La société civile : l'approche globale au niveau local

La société civile est constituée de toutes les organisations et institutions non publiques, non économiques et non familiales. La densité, le dynamisme et l'autonomie de la société civile comptent parmi les éléments-clés d'un système démocratique. En effet, une démocratie ne peut pas exister sans une société civile viable. Comme nous le mentionnons plus haut, une société civile d'envergure continentale est en train de se former. Cependant, pour jouer pleinement son rôle dans la vie démocratique du continent, cette société civile doit pouvoir participer aux débats et décisions concernant les politiques établies par les gouvernements.

Jusqu'à présent, un seul secteur de la société civile est reconnu sur le plan des négociations qui ont cours à l'échelle du continent américain, à savoir celui des affaires. De toute évidence, il lui serait difficile de représenter les intérêts de l'ensemble de la société civile.
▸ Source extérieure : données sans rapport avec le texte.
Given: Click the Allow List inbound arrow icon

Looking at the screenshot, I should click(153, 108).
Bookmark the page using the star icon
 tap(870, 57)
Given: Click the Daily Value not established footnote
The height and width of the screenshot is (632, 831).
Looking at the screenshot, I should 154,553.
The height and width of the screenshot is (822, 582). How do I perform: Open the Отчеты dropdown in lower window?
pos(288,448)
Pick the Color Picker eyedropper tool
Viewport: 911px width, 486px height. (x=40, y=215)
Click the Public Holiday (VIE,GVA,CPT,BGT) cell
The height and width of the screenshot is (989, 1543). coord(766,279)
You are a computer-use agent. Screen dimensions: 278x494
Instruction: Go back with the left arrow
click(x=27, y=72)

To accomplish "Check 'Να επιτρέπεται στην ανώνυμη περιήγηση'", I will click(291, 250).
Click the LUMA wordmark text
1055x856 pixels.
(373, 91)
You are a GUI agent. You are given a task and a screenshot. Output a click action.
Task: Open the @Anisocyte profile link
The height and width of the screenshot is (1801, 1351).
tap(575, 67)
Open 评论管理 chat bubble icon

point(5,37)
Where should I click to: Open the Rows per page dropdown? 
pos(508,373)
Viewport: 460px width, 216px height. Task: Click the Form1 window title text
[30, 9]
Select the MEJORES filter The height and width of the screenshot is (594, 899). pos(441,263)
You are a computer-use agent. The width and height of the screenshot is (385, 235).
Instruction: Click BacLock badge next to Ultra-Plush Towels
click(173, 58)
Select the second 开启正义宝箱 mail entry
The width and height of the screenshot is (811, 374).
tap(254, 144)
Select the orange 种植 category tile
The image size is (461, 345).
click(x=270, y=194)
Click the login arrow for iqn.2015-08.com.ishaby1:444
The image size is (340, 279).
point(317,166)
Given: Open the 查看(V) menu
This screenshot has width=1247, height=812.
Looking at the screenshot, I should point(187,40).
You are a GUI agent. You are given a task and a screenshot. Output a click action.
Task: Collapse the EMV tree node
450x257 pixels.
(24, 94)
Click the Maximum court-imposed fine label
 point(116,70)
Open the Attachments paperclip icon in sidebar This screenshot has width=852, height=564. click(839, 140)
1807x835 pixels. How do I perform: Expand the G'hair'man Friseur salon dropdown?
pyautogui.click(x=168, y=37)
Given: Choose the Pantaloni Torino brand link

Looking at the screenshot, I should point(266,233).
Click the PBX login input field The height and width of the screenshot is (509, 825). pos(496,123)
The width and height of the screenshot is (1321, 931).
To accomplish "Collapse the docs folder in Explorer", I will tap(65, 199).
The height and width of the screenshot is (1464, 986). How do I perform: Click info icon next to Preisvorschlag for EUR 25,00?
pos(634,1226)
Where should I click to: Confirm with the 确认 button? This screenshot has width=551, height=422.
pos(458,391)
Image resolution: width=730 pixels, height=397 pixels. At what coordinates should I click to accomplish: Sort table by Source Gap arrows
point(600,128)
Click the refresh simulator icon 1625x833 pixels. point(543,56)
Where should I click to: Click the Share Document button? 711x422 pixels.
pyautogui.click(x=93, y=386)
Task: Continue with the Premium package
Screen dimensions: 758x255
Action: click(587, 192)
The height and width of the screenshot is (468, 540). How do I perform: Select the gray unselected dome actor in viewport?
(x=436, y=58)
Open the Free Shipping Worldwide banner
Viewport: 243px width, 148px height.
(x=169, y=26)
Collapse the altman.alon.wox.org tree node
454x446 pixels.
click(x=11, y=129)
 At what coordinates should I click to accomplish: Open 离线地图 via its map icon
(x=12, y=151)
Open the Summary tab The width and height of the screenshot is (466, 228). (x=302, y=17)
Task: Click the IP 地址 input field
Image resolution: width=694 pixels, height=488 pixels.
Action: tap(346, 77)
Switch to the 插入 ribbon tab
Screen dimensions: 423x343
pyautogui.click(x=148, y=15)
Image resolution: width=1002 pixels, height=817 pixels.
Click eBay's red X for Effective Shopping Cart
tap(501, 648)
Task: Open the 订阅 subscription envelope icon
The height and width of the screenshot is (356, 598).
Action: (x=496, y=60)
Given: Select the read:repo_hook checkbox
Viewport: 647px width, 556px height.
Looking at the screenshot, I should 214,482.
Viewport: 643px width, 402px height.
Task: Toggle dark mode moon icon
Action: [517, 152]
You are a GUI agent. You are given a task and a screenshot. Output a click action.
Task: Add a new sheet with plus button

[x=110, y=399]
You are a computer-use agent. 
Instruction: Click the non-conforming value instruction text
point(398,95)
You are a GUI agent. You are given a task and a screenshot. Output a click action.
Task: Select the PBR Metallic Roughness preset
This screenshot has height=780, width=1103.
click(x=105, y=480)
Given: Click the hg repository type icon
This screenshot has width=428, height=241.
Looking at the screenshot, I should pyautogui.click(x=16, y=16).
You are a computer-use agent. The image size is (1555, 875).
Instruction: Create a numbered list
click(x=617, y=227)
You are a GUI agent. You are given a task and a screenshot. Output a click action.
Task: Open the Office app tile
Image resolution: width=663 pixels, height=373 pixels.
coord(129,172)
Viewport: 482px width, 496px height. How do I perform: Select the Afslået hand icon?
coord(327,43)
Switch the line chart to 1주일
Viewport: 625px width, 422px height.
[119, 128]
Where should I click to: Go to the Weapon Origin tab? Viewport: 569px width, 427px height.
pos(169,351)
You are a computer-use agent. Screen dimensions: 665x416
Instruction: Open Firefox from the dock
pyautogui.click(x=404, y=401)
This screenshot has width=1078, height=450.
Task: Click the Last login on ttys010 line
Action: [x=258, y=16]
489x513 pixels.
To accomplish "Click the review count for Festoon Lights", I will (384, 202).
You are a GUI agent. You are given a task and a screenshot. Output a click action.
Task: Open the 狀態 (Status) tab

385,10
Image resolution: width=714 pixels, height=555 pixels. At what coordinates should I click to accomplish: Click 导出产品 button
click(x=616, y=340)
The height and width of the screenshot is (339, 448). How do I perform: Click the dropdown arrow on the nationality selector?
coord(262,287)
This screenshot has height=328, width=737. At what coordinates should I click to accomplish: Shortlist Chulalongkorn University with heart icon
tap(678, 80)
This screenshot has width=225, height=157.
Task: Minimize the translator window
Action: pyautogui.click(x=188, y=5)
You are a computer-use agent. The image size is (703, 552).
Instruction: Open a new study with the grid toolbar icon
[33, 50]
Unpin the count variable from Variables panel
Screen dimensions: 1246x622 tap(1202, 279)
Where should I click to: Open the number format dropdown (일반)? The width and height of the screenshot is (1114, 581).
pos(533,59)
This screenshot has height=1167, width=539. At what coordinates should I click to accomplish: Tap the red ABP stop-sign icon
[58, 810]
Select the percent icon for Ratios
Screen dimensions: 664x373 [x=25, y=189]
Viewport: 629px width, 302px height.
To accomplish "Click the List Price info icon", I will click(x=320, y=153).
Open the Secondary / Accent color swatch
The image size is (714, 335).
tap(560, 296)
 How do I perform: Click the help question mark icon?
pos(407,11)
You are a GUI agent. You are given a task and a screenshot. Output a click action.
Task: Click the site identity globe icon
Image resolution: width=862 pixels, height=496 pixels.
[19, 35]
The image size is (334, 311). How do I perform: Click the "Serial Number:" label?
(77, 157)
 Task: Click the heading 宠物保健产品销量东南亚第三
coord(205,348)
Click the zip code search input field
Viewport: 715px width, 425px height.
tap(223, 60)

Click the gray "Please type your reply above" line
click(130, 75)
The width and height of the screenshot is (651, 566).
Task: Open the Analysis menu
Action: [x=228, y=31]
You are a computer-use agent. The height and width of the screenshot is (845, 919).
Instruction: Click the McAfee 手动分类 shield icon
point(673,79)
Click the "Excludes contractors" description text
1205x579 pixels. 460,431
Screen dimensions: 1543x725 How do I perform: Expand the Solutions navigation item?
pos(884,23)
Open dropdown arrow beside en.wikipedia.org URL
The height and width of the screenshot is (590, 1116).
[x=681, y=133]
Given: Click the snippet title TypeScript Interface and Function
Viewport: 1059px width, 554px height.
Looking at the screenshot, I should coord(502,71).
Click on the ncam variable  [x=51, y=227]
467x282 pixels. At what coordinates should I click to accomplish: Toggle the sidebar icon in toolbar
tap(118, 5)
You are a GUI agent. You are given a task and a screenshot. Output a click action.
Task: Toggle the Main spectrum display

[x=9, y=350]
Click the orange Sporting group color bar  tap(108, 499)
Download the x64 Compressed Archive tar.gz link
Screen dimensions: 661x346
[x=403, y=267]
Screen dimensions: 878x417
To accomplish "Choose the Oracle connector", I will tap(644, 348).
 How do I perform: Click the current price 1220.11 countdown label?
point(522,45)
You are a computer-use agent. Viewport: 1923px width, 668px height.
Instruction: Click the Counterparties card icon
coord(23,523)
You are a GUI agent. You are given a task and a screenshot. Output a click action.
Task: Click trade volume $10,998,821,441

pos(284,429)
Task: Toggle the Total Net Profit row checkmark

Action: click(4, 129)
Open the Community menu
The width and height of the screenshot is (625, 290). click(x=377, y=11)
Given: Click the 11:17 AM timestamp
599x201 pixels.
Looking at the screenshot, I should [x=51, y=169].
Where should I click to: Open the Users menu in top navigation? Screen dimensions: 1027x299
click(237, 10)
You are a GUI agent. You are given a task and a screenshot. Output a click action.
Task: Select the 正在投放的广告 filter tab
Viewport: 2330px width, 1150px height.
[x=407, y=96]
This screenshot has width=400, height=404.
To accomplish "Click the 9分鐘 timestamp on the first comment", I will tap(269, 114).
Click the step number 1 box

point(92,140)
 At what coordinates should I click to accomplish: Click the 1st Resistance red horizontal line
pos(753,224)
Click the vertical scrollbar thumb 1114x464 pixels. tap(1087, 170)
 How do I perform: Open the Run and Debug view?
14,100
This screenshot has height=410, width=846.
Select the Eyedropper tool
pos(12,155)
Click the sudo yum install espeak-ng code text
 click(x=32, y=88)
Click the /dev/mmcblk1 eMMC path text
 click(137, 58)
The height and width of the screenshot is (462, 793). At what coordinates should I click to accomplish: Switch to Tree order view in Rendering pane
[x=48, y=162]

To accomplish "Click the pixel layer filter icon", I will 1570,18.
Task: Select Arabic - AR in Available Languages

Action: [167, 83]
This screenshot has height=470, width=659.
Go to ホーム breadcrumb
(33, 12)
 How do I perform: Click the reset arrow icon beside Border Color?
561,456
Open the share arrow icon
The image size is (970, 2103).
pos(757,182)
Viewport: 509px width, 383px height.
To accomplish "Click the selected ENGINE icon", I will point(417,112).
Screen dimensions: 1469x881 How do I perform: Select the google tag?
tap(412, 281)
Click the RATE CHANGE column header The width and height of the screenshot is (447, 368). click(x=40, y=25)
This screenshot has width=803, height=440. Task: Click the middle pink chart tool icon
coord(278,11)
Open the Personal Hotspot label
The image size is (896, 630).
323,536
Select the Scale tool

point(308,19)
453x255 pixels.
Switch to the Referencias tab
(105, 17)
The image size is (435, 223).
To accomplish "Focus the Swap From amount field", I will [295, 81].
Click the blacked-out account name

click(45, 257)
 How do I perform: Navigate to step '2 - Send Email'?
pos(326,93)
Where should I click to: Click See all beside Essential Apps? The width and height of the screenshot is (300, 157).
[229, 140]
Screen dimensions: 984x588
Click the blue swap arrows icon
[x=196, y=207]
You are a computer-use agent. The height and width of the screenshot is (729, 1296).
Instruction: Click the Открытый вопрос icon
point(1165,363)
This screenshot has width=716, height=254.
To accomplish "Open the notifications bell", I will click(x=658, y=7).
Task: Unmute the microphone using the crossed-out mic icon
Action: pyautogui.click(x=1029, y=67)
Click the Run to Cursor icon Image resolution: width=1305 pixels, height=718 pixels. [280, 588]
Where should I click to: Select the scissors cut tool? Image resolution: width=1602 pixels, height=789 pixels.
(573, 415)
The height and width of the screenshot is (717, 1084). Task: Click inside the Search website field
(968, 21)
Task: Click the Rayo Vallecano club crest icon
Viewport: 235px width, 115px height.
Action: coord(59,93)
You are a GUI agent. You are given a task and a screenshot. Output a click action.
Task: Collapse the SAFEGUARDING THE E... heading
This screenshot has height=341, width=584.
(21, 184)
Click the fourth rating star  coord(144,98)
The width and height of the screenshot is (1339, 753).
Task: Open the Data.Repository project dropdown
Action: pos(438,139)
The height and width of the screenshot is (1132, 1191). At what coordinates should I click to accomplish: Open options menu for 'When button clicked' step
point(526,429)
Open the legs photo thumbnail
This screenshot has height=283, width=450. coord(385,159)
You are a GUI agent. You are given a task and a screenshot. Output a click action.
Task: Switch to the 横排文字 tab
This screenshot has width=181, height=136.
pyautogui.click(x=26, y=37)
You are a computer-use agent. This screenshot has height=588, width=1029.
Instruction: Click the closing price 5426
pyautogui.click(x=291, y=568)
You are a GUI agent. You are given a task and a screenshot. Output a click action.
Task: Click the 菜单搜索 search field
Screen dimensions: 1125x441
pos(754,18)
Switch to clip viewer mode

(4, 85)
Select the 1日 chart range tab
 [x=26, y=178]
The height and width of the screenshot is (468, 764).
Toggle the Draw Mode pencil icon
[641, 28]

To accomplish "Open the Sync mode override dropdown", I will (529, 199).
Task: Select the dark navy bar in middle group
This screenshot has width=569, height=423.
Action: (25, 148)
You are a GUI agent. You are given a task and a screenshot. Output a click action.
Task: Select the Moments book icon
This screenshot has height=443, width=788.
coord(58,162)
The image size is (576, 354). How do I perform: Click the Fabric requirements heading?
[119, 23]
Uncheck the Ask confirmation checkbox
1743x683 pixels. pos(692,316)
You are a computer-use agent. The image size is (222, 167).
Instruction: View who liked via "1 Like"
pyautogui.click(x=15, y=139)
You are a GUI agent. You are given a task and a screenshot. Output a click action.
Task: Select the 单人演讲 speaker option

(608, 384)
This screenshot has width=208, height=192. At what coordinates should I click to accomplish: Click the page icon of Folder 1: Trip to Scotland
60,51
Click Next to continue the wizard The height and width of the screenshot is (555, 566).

Et les gouvernements ne sauraient se contenter de consulter les représentants de leurs sociétés civiles respectives. Les problèmes sont d'ordre continental, tout comme les débats et les intervenants. Il incombe donc aux gouvernements démocratiques de s'assurer que ces derniers sont représentés directement.

La vaste portée de la démocratie

De quelle démocratie parlons- nous ? Les termes apparaissant souvent dans les politiques des gouvernements et des institutions financières internationales – qui après tout sont les principaux intervenants dans le cadre des programmes de démocratisation du continent – sont transparence, bonne gestion des affaires publiques, prévisibilité et légalité. En outre, la corruption est un problème majeur souvent évoqué. L'appui financier sert essentiellement à améliorer l'administration du système judiciaire et l'efficacité de la fonction publique (pour la perception des recettes, par exemple), à moderniser le cadre législatif, à élaborer les systèmes électoraux et à améliorer et démilitariser les services de police.

Bien sûr, ce sont tous des aspects nécessaires à un système démocratique capable d'assurer le respect des droits de la personne. Il n'est cependant pas approprié de les considérer comme les principaux composants d'un tel régime. Ils expriment surtout le souci de créer les conditions favorables au maintien d'un environnement stable et plus sûr pour les investissements, non d'un environnement démocratique. On a fortement tendance à associer, de façon plus ou moins implicite, « marché libre » (si un tel concept existe vraiment) à « démocratie ».

Si l'on veut réussir la mise en place d'un régime démocratique, que ce soit dans chaque pays séparément ou dans le cadre d'un nouvel ordre continental, il faut bannir ce genre de simplifications dangereuses. Le processus de démocratisation sur le continent américain est, au contraire, extrêmement complexe et tend à louvoyer autour de nombreux obstacles. L'élément déterminant de l'instauration de la démocratie n'est pas le marché en soi, mais plutôt les relations sociales complexes qui caractérisent ce marché. Voilà l'un des facteurs essentiels de ce défi d'envergure : un marché qui exclurait les droits de la personne serait comme... une démocratie sans société civile.